**Stored items:**
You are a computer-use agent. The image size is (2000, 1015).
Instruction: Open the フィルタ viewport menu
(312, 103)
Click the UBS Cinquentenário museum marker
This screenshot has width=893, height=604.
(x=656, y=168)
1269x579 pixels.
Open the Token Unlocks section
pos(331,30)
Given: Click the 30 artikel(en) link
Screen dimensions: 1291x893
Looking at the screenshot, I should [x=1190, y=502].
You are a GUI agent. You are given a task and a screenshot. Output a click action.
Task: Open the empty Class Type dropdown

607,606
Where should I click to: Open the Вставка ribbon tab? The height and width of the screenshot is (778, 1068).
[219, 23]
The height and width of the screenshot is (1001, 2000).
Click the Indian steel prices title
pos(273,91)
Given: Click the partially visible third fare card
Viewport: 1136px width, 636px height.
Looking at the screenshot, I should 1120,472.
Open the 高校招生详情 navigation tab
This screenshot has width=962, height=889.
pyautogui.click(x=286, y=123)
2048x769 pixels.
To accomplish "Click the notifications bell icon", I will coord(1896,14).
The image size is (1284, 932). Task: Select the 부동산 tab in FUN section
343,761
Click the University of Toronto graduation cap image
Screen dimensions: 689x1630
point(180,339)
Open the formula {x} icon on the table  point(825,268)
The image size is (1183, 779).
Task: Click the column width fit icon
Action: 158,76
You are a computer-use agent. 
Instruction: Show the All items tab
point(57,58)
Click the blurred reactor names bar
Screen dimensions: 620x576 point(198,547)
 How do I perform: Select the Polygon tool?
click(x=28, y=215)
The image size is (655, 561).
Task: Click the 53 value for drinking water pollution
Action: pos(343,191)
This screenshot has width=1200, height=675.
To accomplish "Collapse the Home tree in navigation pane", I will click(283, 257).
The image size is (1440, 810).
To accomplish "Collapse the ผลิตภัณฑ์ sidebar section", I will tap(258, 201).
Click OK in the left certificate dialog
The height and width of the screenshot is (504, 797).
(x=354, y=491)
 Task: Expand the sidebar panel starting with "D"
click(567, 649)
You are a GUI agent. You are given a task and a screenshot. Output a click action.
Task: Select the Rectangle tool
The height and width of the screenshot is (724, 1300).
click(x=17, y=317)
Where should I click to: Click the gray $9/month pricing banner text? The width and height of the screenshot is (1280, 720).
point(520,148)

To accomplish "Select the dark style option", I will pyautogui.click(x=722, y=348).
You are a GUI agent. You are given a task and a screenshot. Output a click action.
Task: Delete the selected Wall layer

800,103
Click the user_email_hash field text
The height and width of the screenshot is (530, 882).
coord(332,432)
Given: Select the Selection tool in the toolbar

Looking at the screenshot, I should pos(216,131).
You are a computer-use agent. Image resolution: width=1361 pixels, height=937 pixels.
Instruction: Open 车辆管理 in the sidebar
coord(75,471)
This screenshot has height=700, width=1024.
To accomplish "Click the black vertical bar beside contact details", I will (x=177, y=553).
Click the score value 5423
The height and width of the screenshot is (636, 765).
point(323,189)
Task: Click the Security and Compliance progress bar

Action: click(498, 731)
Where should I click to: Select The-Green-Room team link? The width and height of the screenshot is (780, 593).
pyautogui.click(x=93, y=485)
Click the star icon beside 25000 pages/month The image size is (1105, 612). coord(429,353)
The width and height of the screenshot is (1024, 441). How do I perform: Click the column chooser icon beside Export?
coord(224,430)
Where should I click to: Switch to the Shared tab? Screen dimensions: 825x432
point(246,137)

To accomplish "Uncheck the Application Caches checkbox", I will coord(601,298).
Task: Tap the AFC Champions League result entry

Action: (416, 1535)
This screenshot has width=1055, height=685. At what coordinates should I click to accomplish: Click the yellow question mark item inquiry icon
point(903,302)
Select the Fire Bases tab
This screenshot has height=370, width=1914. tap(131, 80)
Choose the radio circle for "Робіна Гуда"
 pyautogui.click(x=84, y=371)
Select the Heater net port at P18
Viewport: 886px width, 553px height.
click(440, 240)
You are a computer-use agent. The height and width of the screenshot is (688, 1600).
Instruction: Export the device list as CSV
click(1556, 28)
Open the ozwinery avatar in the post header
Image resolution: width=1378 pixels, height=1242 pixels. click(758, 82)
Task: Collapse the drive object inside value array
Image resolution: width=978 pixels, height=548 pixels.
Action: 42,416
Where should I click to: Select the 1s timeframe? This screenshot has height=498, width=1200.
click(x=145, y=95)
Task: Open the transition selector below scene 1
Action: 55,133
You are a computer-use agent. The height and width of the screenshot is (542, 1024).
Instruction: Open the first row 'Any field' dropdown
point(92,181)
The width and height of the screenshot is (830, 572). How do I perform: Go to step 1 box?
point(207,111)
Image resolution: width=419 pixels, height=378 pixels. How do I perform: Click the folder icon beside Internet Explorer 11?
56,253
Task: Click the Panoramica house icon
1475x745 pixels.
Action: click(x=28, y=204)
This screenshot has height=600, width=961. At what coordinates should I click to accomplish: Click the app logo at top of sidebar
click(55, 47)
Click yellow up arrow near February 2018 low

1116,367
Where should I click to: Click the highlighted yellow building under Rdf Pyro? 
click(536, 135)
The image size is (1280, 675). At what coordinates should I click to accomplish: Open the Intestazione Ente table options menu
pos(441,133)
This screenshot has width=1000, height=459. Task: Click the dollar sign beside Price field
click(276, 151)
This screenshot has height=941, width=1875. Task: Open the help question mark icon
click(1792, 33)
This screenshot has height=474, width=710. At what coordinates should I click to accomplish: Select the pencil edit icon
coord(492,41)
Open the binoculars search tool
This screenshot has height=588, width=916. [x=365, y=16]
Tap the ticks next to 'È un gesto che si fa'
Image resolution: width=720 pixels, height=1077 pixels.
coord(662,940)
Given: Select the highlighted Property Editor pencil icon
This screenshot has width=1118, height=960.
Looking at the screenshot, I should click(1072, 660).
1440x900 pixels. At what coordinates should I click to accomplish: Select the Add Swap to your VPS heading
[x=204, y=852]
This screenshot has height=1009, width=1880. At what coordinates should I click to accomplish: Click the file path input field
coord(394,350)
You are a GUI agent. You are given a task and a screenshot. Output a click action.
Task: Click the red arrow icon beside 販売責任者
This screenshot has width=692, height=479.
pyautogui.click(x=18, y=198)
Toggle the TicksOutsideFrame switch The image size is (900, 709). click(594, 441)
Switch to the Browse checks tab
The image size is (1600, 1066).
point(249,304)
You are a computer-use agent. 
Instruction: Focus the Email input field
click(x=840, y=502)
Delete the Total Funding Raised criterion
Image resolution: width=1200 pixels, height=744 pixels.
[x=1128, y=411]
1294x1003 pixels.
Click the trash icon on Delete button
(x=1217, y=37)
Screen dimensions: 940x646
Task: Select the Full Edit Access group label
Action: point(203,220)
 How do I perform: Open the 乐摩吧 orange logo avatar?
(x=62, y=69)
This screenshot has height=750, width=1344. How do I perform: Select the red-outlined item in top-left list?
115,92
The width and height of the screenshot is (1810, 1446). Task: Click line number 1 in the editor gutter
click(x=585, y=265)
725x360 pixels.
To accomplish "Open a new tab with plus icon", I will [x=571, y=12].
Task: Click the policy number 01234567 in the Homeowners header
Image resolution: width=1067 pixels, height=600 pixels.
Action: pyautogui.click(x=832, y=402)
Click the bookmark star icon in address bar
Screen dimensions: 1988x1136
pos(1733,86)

**INSTRUCTIONS TO FOLLOW:** The answer should be a number alone: the count of lines in the records that hold the word "navigation".

**TASK RESPONSE:** 2